4. Cross-Border Trade
In recent decades, there has been mounting evidence to suggest that border regions are not economically marginal, but are the sites of important commercial activity. The decline of the formal economy in the national capitals has only served to draw further attention to the apparent dynamism of the margins where populations have often grown faster than the national average. Members of the ABORNE Research Networking Programme are concerned with mapping trade, both legal and illicit, and with evaluating its developmental potential. At the present time, the regional integration agenda of bodies like the Southern African Development Community (SADC) is prioritising infrastructural initiatives (e.g., roads, railways and bridges) that promise to create new hotbeds of trading activity. Researchers participating in the ESF Research Networking Programme are especially interested in the phenomenon of border boom towns that arise out of these interventions.
5. Borders and Resource Use
Some research points to the developmental impact of international borders. National policies are often influenced by concerns that roads and health facilities may be used by people from across the border, with the net result that border communities may be neglected. The way in which aid operates in practice often produces the least rational use of resources especially on a continent with a large number of micro-states. This is particularly problematic where cross-border networks serve as disease transmission routes, as has been argued for HIV/AIDS. The issue of cross-border resource use is of fundamental importance where watersheds have been used to define the borders themselves. Where borders meet on larger bodies of water, such as Lake Victoria or the Zambezi River, issues of equal access to fishing stocks are important concerns that are only now being taken up in a sustained way. In the context of climate change scenarios, there is a growing perception that securing joint access to resources is set to become one of the most important items on the political agenda.
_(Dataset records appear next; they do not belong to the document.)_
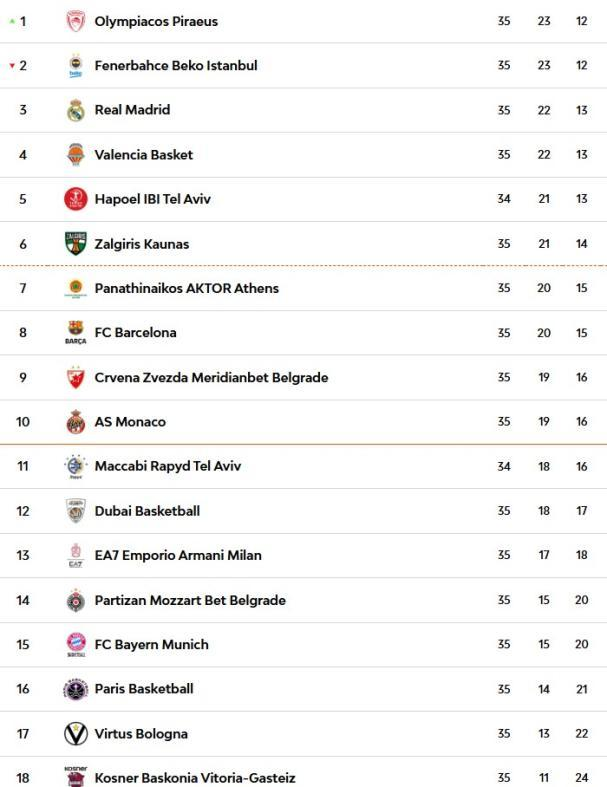This screenshot has height=787, width=607.
Task: Select the Maccabi Rapyd Tel Aviv link
Action: (167, 466)
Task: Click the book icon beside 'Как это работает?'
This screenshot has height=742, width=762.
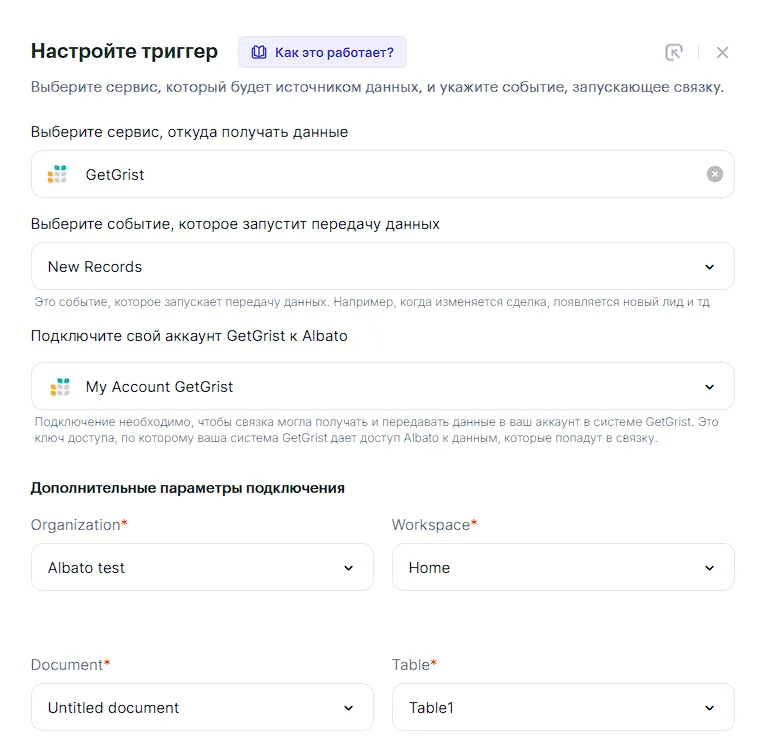Action: (x=259, y=52)
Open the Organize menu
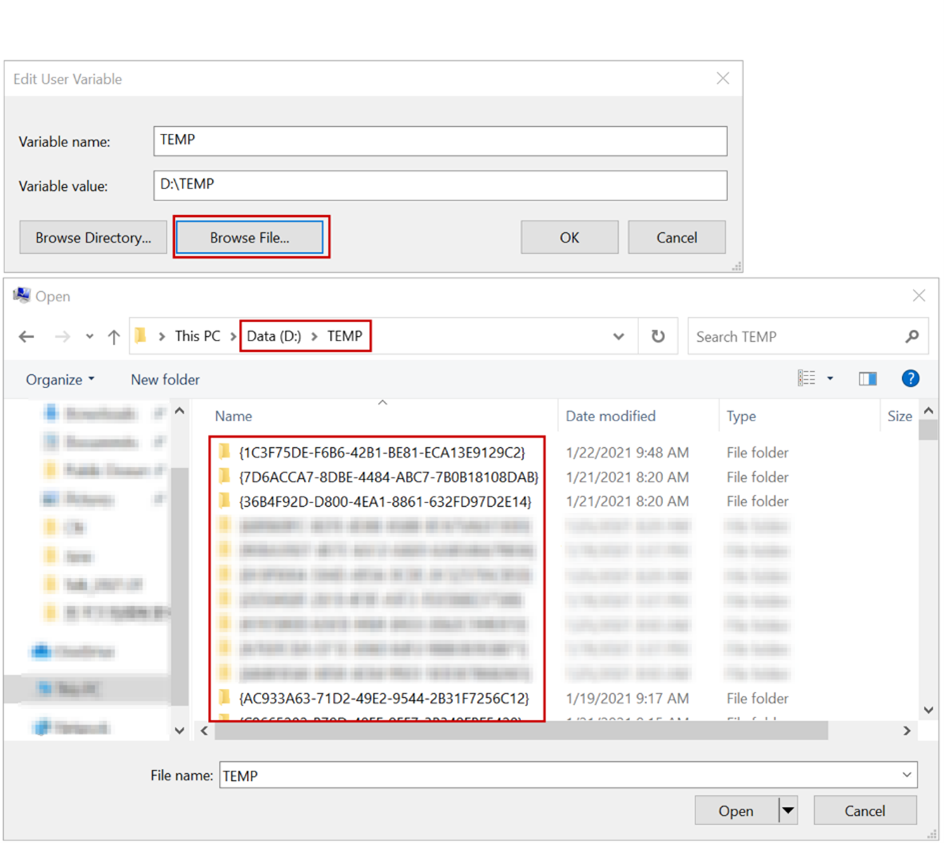The height and width of the screenshot is (843, 944). coord(60,379)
The ABORNE Research Networking Programme will assess the implications of borders for resource access as well as the long-term potential of current initiatives for ensuring shared use of pasturage and water.
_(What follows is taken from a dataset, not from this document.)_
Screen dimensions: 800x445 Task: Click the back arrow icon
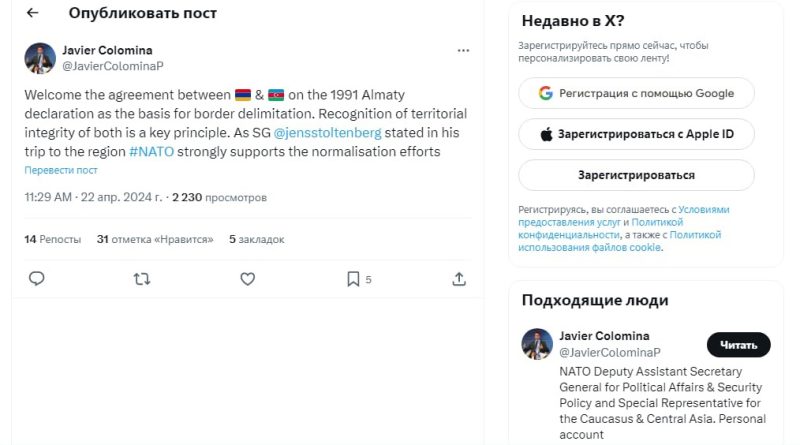(x=33, y=13)
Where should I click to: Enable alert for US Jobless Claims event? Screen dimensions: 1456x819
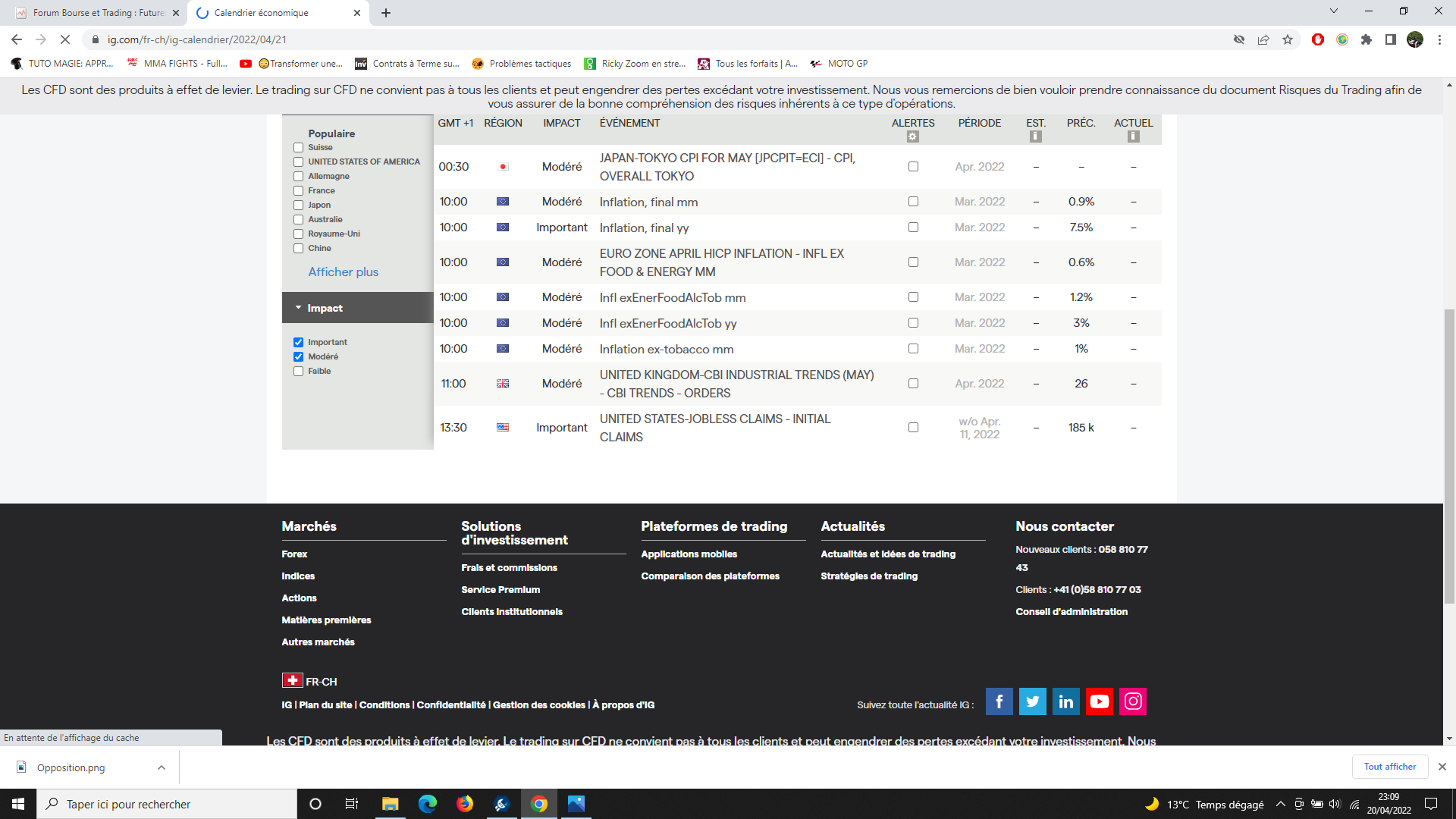(913, 428)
6. Regimes of Border Regulation
Although many border regions have been characterised by a lack of state presence, the convergence of regional integration initiatives, the creation of transport corridors and new technologies of customs control is also leading to the re-insertion of the state into many border areas, but also of privatised forms of regulation: companies providing customs and security services as well as smuggling rings and vigilante groups are active competitors, but often also intimately entwined with state of officials in borderlands. The possibility that certain African borderlands will be subjected to much closer regulation than ever before is a real one. The ABORNE Research Networking Programme will be pooling diverse evidence and tracing the implications of these changes for state-society interactions in the longer term.